Black women tend to fill a very particular role in reality TV, cast over and over as the duplicitous antihero or the mean hag ready to throw down at any moment. This has become such standard reality show fare that Lifetime’s UnReal, a fictional show based on the world of reality TV dating programs, has incorporated the phenomenon into its plot. In a recent episode, a black production assistant told the only two black women contestants that they would never win, so one of them had to choose to be the villain to get airtime. Omarosa Manigault-Stallworth, the designated bitch on season one of The Apprentice, built a career on being a misunderstood villain. And Oxygen’s Bad Girls Club seems to exist purely as a vehicle for trapping women of color in a house and instigating them into daily rounds of bareknuckle boxing. Reliance on the mean black girl stereotype is one of the reasons reality TV is still so limiting for people of color, particularly on Real Housewives – a franchise that remains inexplicably segregated by race.

Leakes knows black women have limited pathways to respectability, having already overcome her past as a sex worker to get her slice of the American dream. That’s why it was strange that she fell victim to playing a part in the prescriptive way Hollywood has too often painted black women—and women in general. Perhaps Leakes turned herself into an unlikeable person as a way to distance herself from reality TV, even if it was that very model that made her a success in the first place.
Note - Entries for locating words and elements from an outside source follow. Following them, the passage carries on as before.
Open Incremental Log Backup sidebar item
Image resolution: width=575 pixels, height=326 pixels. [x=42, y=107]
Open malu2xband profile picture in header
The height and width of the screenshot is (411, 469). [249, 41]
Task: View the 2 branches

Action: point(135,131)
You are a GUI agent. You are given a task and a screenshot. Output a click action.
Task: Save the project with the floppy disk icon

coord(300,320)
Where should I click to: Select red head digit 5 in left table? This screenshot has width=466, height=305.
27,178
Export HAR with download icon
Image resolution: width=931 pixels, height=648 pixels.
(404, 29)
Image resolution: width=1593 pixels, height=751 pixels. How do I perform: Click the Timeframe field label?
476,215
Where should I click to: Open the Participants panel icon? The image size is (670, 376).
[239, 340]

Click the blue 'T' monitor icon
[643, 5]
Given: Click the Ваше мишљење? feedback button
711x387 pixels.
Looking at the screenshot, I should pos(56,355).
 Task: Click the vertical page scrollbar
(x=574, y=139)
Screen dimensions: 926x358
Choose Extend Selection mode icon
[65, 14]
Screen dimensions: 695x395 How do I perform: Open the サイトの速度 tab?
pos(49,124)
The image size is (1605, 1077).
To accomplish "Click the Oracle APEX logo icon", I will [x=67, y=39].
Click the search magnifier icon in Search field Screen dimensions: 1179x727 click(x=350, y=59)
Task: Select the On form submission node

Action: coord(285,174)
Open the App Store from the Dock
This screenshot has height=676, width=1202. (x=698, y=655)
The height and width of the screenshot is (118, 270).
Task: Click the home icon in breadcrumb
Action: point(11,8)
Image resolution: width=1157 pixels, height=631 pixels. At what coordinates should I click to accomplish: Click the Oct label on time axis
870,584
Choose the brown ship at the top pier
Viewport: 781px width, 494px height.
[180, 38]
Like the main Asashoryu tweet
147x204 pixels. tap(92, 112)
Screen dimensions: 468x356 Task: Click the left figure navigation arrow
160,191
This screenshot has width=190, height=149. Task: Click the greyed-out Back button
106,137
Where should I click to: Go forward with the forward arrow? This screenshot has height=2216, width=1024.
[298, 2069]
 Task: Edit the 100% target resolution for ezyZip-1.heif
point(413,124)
Even though Leakes has already had a few turns on legit TV shows, I’m skeptical of how Hollywood will embrace her now. Despite the fact that reality TV is terribly popular, not many people make the leap from reality star to respected actress. Jacinda Barrett, the perky Australian alum from the 1995 Real World: London cast, has gone on to a lucrative acting career, most recently seen co-starring in Netflix’s Bloodline. But few reality stars have seen such crossover success.

The new NeNe is also faced with navigating an industry that has often undermined black women. Her role on The New Normal was widely criticized for racial insensitivity, seeming at times to be more like a minstrel show than a carefully crafted character with nuance. While her acting was passable, Leakes’ character was laughably out of touch as a neck-popping, finger-snapping idea of what a black woman could be. And it was made all the more painful by the fact that we all knew that wasn’t who she was at her core.

Her star hasn’t faded just yet; Leakes recently announced that she’ll be returning to primetime TV with To Tell The Truth, a revamped variety show from the 1950s. If it sticks to the old format, she’ll be a celebrity panelist along with Betty White and Anthony Anderson; it’s not exactly chump change, but it’s still within her wheelhouse as a reality star.

Which NeNe will Hollywood embrace now that she’s reshaped her image? It’s still possible that she can pull off the transition. But she may discover, as many others before her, that it’s easier to slide into reality TV than to climb out of it.

Danielle Henderson is a lapsed academic, heavy metal karaoke machine, and culture editor at Fusion. She enjoys thinking about how race, gender, and sexuality shape our cultural narratives, but not in a boring way.